冬コミに、裕人が友人に頼まれてその「友人の友人」が主催するサークルの手伝いとして売り子に行く事になり、自作同人誌を委託扱いで売っても良いよと言われ、春香の希望で二人で同人誌を作成販売しようとする。その同人誌作成や冬コミでの販売の顛末と、冬コミそのものを楽しんだ2人を書いた21〜22話と、クラスみんなで初詣に行き、そこでクラスの友人たちと神社での年越しと新年を迎え、その中で転校生で春香のセレブなイベントに付き合ったりした時に知り合った気さくなお嬢様、天宮椎菜と無自覚に親交を深める裕人や、両親の思い出の場所にそれと知らずに裕人と行く春香、なんて様相を書いた23〜24話の、年末の出来事を計4話で書かれていますね。

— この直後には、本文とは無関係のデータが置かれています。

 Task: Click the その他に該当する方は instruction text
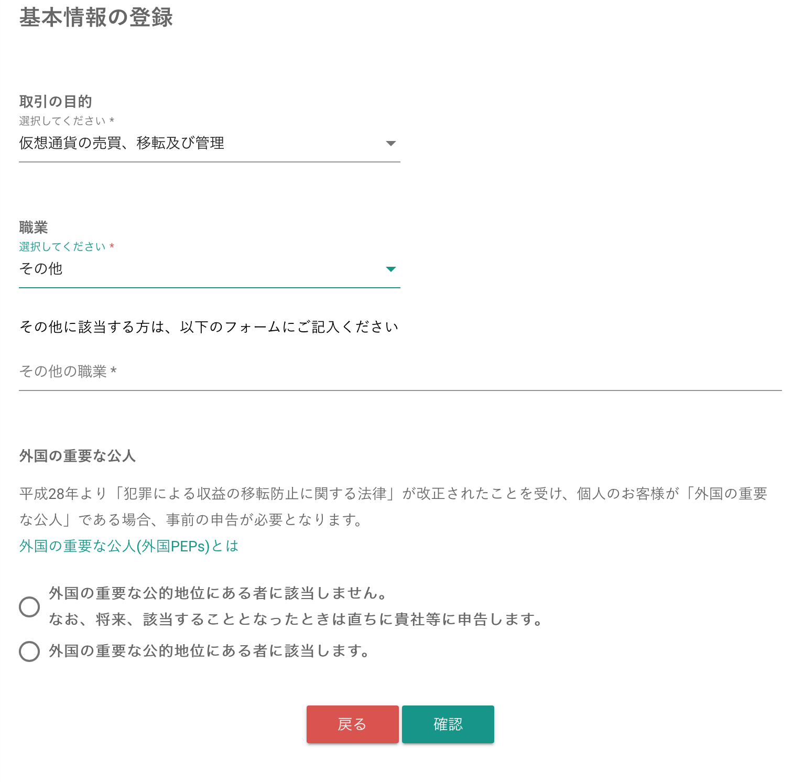209,327
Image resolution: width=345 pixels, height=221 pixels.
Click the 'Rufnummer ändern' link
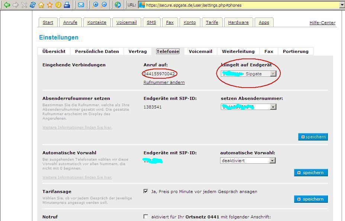pyautogui.click(x=164, y=82)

この巻でも相変わらず、甘酸っぱい青春模様の裕人と春香が中心に書かれていました。妙にエロスなイベントがあったり、着々と深い仲になっていく裕人と春香、って感じで。またそれ以外には、裕人が無自覚に春香とは違うキャラ相手にフラグを立てて、思わず「この主人公体質がぁ―――ッ!」と言いながら殴り飛ばしたくなるくらいお約束なことをしていました。(笑
総評して、春香と裕人に関しては「YOUたち、とっとと婚約でもなんでもしてしまえ!」と言いたくなるようなラブラブっぷりを見せ付けられます。そして椎菜と裕人に関しては、「これなんて三角関係刺殺イベントの前振りですか?」と言いたくなるような裕人による無自覚のフラグ立てまくりで、修羅場への前段階を見ているようで無駄に緊張感を沸き起こされます。お前、春香はどーするんだよ!?みたいな。まぁ、電撃文庫でそんな展開は無いでしょうから私の感じ方が歪んでいるのでしょうけれど。(笑
そんな感じで、ベタ甘のコメディチック・ラブストーリーが読めるかと思います。実際のサークル名が出たりしている所もあるので、知っている人はニヤリとできたりもしますのでそういった楽しみもあるかと。